By Asa Maina
The Kenya Institute of Curriculum Development (KICD) CEO Prof Charles Ochieng’ has defended the new Competency-Based Curriculum (CBC), saying it is one of the best the country has ever had.
Ochieng’ said the government was reforming the curriculum so that learners at different levels can demonstrate what they know, accompanying it with the values underpinning that competency.
One of the reasons the curriculum is being reformed, he said, was that for a number of years, the country partook curricula that were not thoroughly conceptualized.
He was speaking at Kamwenja Teachers Training College in Nyeri during the institution’s 93th graduation ceremony, which is the last for P1 teacher trainees.
He, however, assured students who have done 8:4:4 that the government was not demonizing them, saying the system still had its own cutting edge that qualifies them to pursue their life goals.
He said CBC gave Kenyans a chance, for the first time, to think about that which they want in relation to the national goals of education and the future the country envisions for its children.
“This is the first time that we have developed a curriculum that has followed the nine steps of curriculum development that have been tried, tested and accepted all over the world,” he said.
Development of CBC started with a need assessment after former president Mwai Kibaki formed a task-force to align the Kenyan education system with the 2010 Constitution.
The task-force report, he said, decried the system of having children in primary school for eight years. Kenya is the only country in the world that keeps children in primary school for that long.
In CBC, the role of a two-year pre-primary education is to have children get interactive skills after leaving home.
In primary school, they go through the socialization stage where, as they grow from age six to eleven, they get literacy, numeracy and social skills to enable them operate, communicate, collaborate and think critically.
Children at grade seven and eight will not be doing primary school curriculum.
It will be the early secondary school level where learners will be given a whole range of learning areas, during which they may identify areas they can pursue professionally at the upper level, depending on their potential.
“That is the main problem we have with 8:4:4; the secondary school learner today doesn’t have much of a choice,” he said.
He continued: “You have just left primary school where you have been socialized, you come to secondary school and you have five subjects which are compulsory and if you don’t get a C+ (Plus) in one of them, you have very little chance of even becoming a teacher.”
The compulsory subjects include Mathematics, English, Kiswahili and two science subjects.
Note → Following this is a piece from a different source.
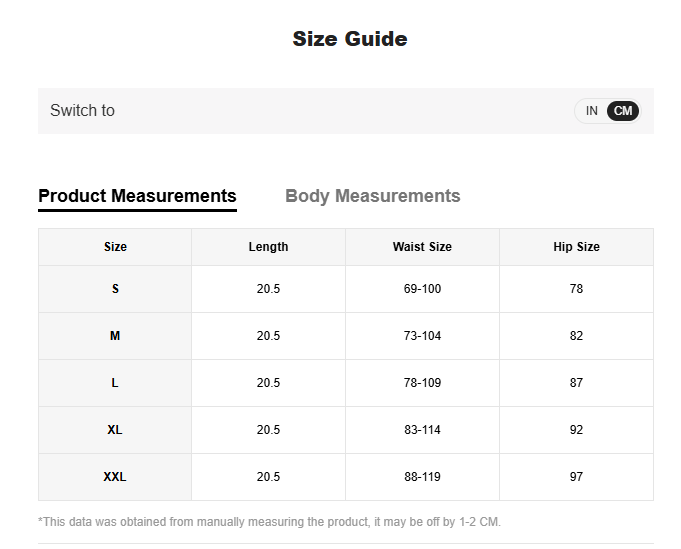Image resolution: width=681 pixels, height=549 pixels.
Task: Click the Length column header
Action: (x=268, y=247)
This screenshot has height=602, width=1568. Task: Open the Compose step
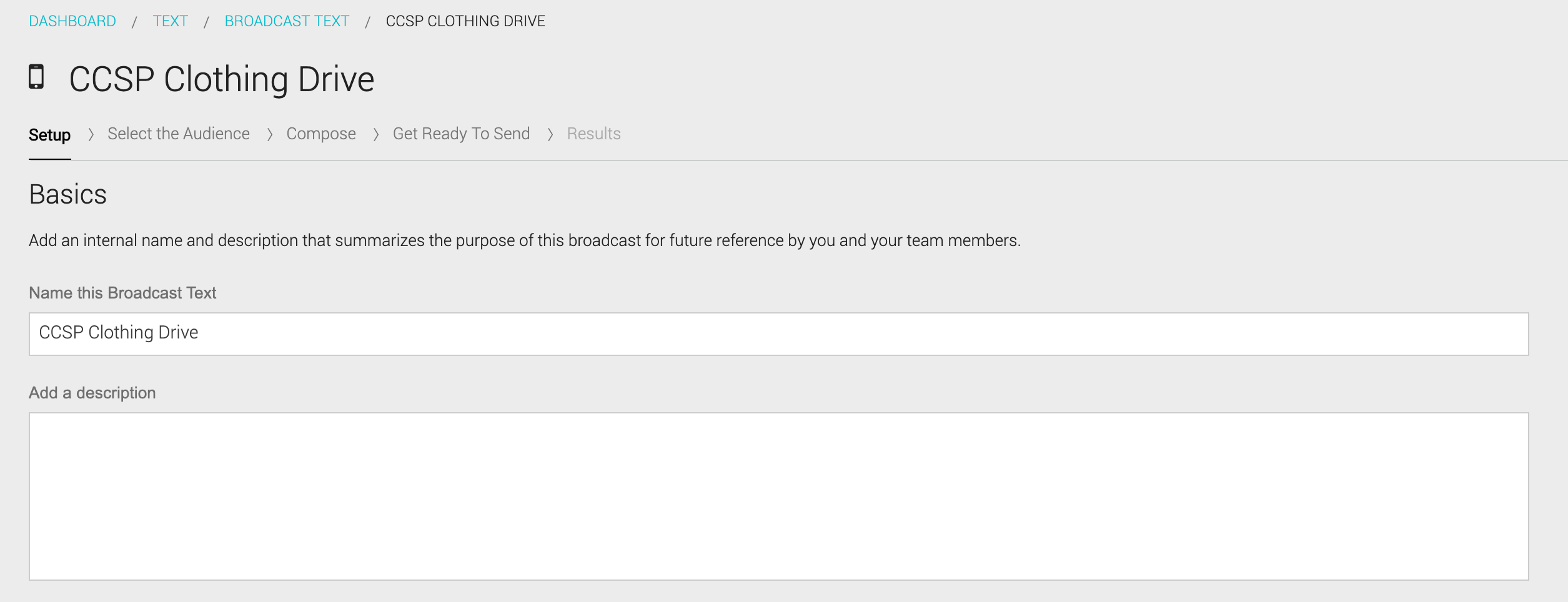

In many schools, students have to take a third science.
“So there is little flexibility and we don’t have much time even for people to think what they want to do,” he added, saying it was one reason it was suggested that junior secondary be introduced where children can be exposed to a wide range of curricula to choose from.
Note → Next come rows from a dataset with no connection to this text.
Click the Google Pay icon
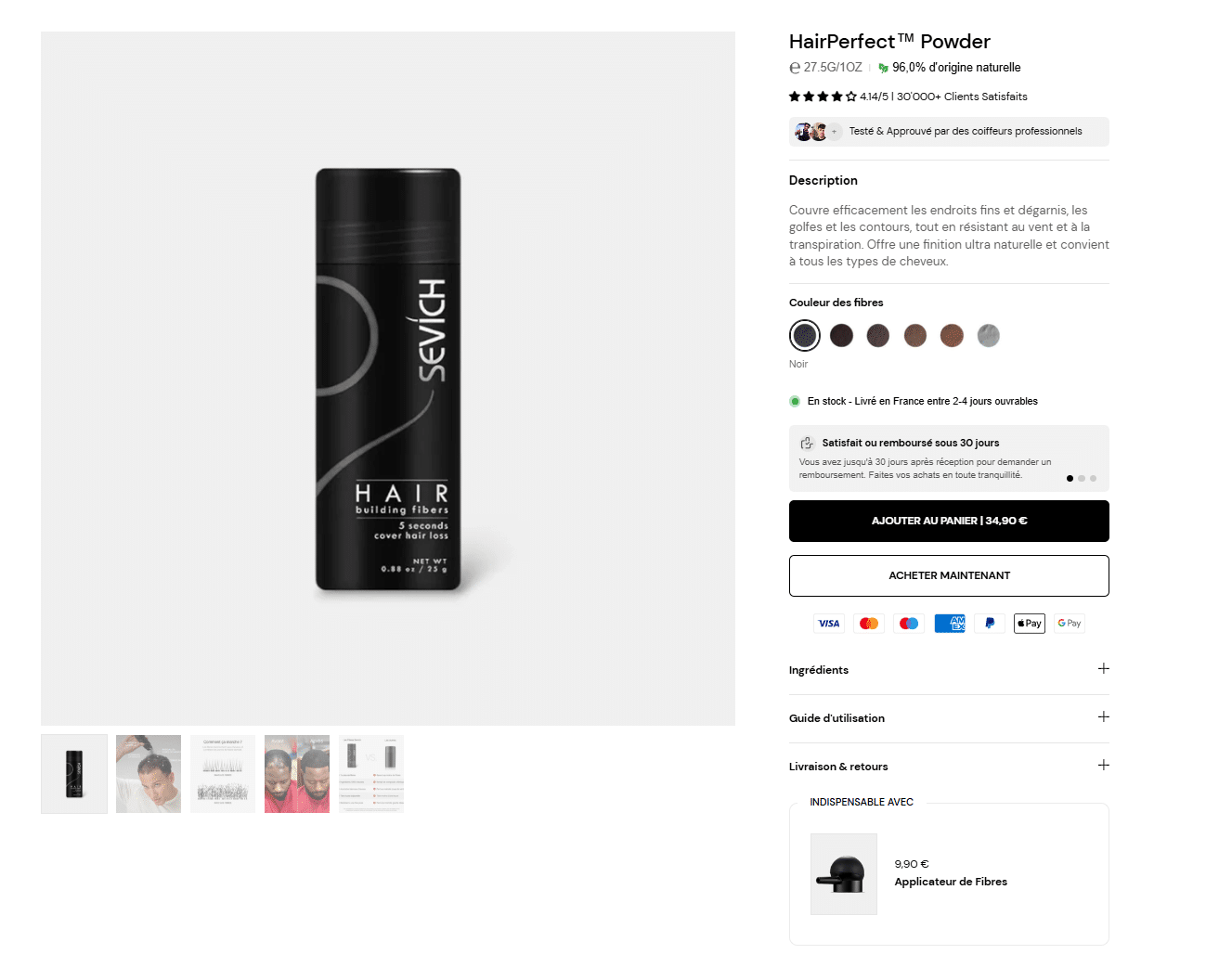click(x=1070, y=624)
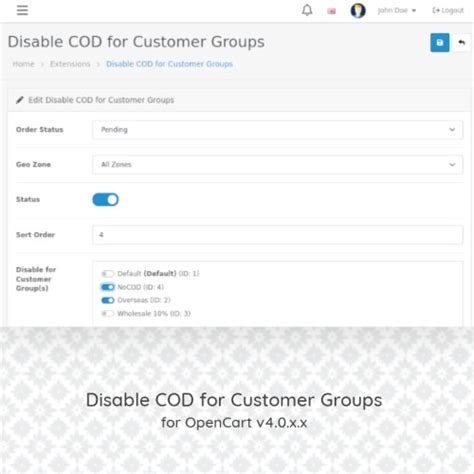Toggle the Status switch off
This screenshot has width=474, height=474.
[x=105, y=199]
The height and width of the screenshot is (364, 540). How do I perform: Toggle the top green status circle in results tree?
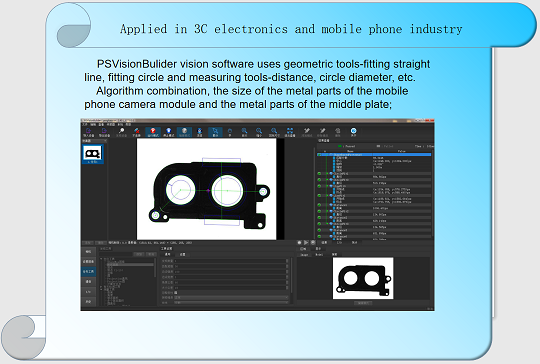pyautogui.click(x=319, y=155)
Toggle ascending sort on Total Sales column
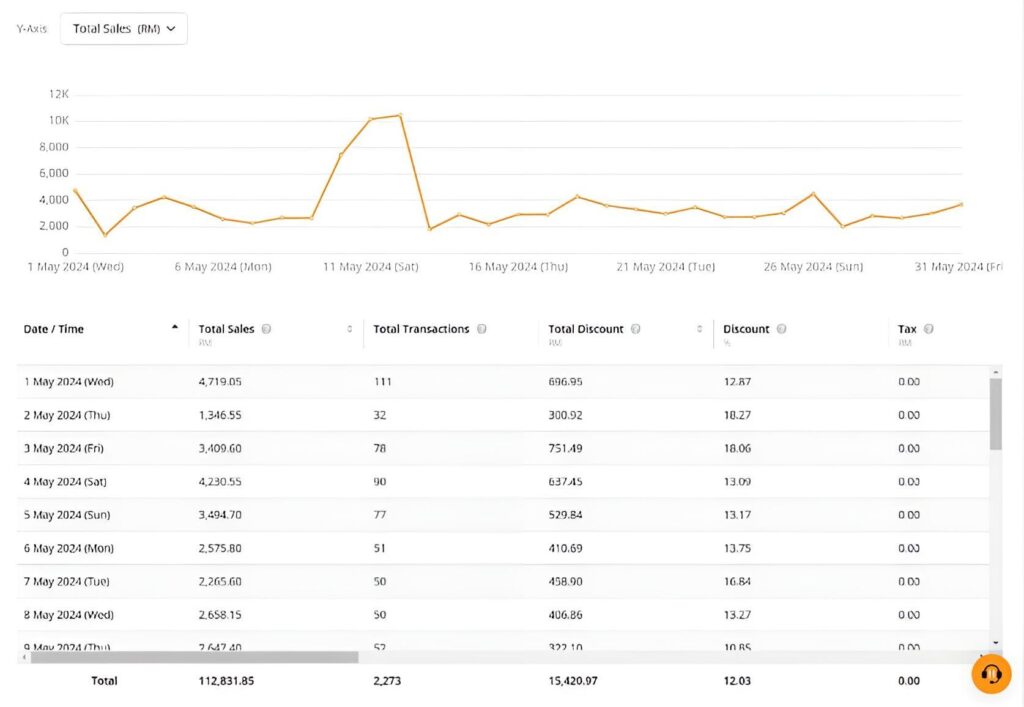The height and width of the screenshot is (707, 1024). pos(348,328)
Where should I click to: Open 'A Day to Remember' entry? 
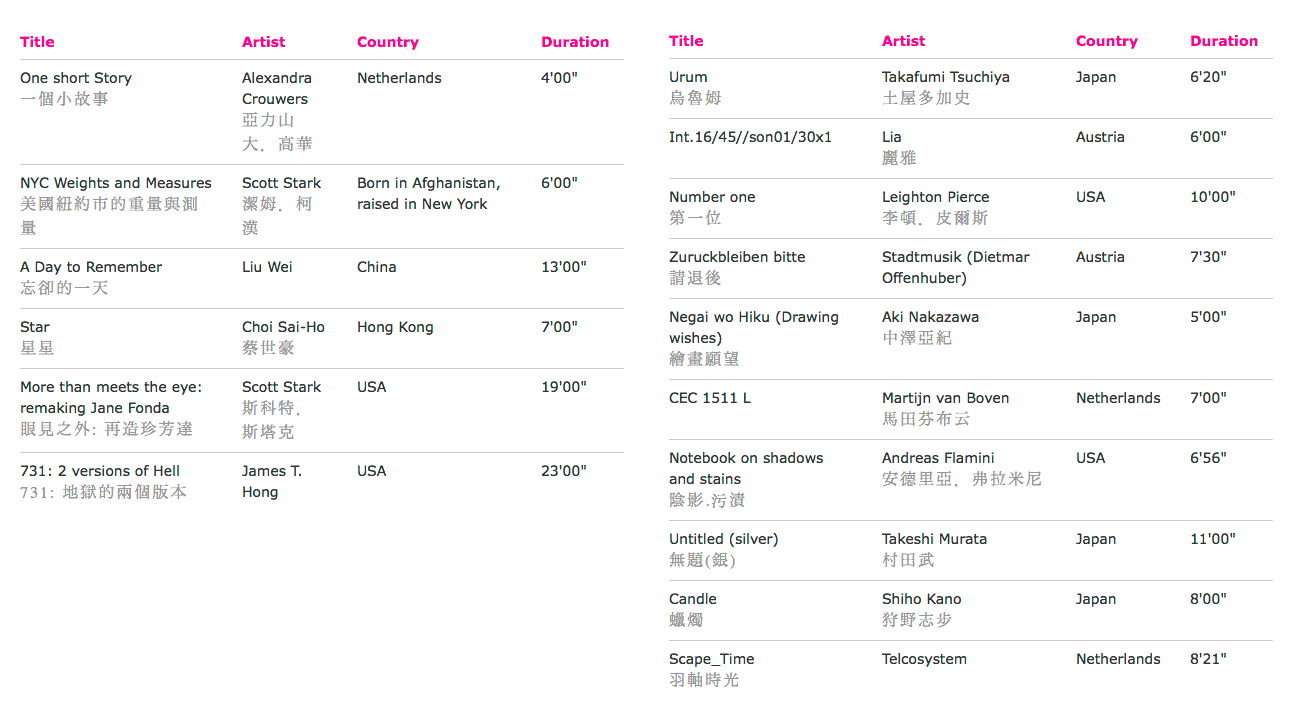click(91, 267)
The curriculum was reformed through three main strategies; research, which involved need assessment, stakeholders’ engagement and international benchmarking.
Ochieng’ said all the progressive countries in the world use the CBC.
He said KICD is composed of experienced stakeholders and that the curriculum is developed by experienced teachers before going through other experts. He dismissed critics who insist the curriculum cannot be implemented by teachers.
“Those doubting if the curriculum is implementable by teachers have not read the basic education curriculum framework, design and handbook,” he said.
The professor urged graduands to familiarize themselves with critical documents in the profession, beginning with thorough understanding of the curriculum design, formerly known as syllabus.